Uber's architecture in 2014 looked like every other successful startup's: a fleet of MySQL masters and replicas, carefully sharded across geographic regions. San Francisco trips lived in sfo-mysql-01. New York trips lived in nyc-mysql-03. Standard stuff.

Except Uber wasn't a standard company.

A rider in San Francisco could request a trip to the airport, get picked up by a driver who started in Oakland, cross through Daly City, and end at SFO — crossing four different database shards in a single 22-minute trip. The trip record would start writing to sfo-mysql-01, then need to update in oakland-mysql-02, then again in daly-mysql-01, then finally in sfo-airport-mysql-04.

MySQL's replication model couldn't handle it. The database was designed for a world where data lived in one place and stayed there. Uber's data lived everywhere and moved constantly.

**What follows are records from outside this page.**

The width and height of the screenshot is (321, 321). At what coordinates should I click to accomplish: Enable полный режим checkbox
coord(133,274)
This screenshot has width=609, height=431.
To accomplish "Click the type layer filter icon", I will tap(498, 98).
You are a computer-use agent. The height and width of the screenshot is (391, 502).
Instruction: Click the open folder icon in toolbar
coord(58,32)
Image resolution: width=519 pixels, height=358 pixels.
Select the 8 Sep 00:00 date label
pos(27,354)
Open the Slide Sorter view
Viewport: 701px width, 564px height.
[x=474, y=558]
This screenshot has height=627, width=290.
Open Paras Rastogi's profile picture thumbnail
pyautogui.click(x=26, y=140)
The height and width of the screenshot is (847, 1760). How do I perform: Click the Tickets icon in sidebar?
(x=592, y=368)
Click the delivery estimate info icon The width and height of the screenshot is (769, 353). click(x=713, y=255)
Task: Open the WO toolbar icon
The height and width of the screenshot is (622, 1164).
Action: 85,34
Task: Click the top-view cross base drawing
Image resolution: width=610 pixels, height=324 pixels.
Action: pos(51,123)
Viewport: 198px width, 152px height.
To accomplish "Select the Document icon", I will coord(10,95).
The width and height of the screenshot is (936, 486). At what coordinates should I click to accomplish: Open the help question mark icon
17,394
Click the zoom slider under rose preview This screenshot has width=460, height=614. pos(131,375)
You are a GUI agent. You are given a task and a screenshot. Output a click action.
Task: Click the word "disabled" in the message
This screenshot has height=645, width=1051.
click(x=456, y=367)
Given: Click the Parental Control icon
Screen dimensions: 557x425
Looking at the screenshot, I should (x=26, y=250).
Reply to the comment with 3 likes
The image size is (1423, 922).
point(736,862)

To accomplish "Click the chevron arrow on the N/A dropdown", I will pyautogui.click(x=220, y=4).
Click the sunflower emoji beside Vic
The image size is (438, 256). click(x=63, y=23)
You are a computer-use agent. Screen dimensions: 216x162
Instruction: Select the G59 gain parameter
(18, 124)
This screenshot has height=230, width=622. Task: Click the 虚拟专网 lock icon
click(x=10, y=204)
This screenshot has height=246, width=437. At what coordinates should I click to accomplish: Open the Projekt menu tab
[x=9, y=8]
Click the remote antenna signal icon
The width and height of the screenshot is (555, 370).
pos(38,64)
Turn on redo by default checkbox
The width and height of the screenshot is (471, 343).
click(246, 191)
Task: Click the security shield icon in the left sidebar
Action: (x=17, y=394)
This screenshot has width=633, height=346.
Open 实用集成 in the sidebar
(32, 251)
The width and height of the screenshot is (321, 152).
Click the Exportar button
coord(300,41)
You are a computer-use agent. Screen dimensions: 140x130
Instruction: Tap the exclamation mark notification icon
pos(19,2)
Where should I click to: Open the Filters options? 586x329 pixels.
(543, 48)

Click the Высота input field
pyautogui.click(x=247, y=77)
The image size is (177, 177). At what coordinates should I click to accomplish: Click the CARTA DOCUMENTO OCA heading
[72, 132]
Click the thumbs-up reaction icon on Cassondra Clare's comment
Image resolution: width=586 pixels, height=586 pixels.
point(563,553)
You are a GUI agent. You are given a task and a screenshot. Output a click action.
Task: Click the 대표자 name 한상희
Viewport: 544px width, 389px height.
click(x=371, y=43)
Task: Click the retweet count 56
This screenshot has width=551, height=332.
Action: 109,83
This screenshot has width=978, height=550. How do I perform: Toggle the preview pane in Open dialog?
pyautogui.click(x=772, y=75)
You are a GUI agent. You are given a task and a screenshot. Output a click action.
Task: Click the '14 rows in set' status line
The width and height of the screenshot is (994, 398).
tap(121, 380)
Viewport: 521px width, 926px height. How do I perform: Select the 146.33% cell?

Klitzke discovered the problem while debugging a customer support ticket: a rider claimed they'd been charged for a trip that didn't show in their history. When he queried the database directly, the trip existed. When he queried through the API, it didn't. When he queried again five minutes later, it was gone entirely.

The culprit: replication lag and cross-shard write conflicts were creating a scenario where MySQL's binlog was silently discarding writes that violated foreign key constraints across shards.

In plain English: Uber's database was designed for a single restaurant. Uber had built a global food delivery service where the kitchen moved at 60 mph.

The Meeting Where Travis Kalanick Said "Fix It or We're Dead"

Klitzke brought the findings to a 9 AM architecture meeting with CTO Thuan Pham and CEO Travis Kalanick. The presentation was blunt:

Current state: MySQL is losing approximately 0.02% of trip data due to cross-shard replication conflicts
Scale projection: At current growth (3x year-over-year), data loss would hit 0.1% by 2015 — unacceptable for financial transactions
Root cause: Relational databases assume static data with fixed relationships. Uber's data is inherently graph-like and geospatially distributed.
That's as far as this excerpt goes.